WHAT YOU SHOULD DO:
Each record below is to be restated word for word.

Saved entries:
"""
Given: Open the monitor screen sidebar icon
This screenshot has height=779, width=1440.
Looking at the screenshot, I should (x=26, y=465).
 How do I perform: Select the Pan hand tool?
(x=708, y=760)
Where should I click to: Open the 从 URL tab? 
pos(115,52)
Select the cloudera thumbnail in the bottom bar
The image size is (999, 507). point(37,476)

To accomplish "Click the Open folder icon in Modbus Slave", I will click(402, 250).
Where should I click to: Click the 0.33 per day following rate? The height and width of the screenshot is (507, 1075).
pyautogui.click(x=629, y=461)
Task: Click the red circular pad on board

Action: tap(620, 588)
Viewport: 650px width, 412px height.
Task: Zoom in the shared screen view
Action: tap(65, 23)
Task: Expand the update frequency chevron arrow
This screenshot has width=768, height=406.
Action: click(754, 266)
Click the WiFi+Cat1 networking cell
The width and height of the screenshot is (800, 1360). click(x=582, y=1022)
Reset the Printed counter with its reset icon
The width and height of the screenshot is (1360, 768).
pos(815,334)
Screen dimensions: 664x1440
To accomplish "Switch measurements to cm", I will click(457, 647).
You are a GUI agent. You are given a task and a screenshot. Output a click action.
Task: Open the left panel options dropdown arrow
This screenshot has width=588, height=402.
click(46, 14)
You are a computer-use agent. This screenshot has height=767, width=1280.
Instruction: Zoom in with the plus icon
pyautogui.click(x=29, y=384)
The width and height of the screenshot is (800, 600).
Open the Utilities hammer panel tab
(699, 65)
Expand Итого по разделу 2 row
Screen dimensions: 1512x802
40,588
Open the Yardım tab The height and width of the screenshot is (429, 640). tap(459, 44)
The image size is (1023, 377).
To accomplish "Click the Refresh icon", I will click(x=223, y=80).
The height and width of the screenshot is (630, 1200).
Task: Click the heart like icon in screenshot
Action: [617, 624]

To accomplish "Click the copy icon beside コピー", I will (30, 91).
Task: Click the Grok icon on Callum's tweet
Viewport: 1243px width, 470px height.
"""
TASK ANSWER:
Given: Open the monitor screen sidebar icon
This screenshot has height=779, width=1440.
Looking at the screenshot, I should (x=26, y=465).
 How do I perform: Select the Pan hand tool?
(x=708, y=760)
Where should I click to: Open the 从 URL tab? 
pos(115,52)
Select the cloudera thumbnail in the bottom bar
The image size is (999, 507). point(37,476)

To accomplish "Click the Open folder icon in Modbus Slave", I will click(402, 250).
Where should I click to: Click the 0.33 per day following rate? The height and width of the screenshot is (507, 1075).
pyautogui.click(x=629, y=461)
Task: Click the red circular pad on board

Action: tap(620, 588)
Viewport: 650px width, 412px height.
Task: Zoom in the shared screen view
Action: tap(65, 23)
Task: Expand the update frequency chevron arrow
This screenshot has width=768, height=406.
Action: click(754, 266)
Click the WiFi+Cat1 networking cell
The width and height of the screenshot is (800, 1360). click(x=582, y=1022)
Reset the Printed counter with its reset icon
The width and height of the screenshot is (1360, 768).
pos(815,334)
Screen dimensions: 664x1440
To accomplish "Switch measurements to cm", I will click(457, 647).
You are a GUI agent. You are given a task and a screenshot. Output a click action.
Task: Open the left panel options dropdown arrow
This screenshot has width=588, height=402.
click(46, 14)
You are a computer-use agent. This screenshot has height=767, width=1280.
Instruction: Zoom in with the plus icon
pyautogui.click(x=29, y=384)
The width and height of the screenshot is (800, 600).
Open the Utilities hammer panel tab
(699, 65)
Expand Итого по разделу 2 row
Screen dimensions: 1512x802
40,588
Open the Yardım tab The height and width of the screenshot is (429, 640). tap(459, 44)
The image size is (1023, 377).
To accomplish "Click the Refresh icon", I will click(x=223, y=80).
The height and width of the screenshot is (630, 1200).
Task: Click the heart like icon in screenshot
Action: [617, 624]

To accomplish "Click the copy icon beside コピー", I will (30, 91).
Task: Click the Grok icon on Callum's tweet
Viewport: 1243px width, 470px height.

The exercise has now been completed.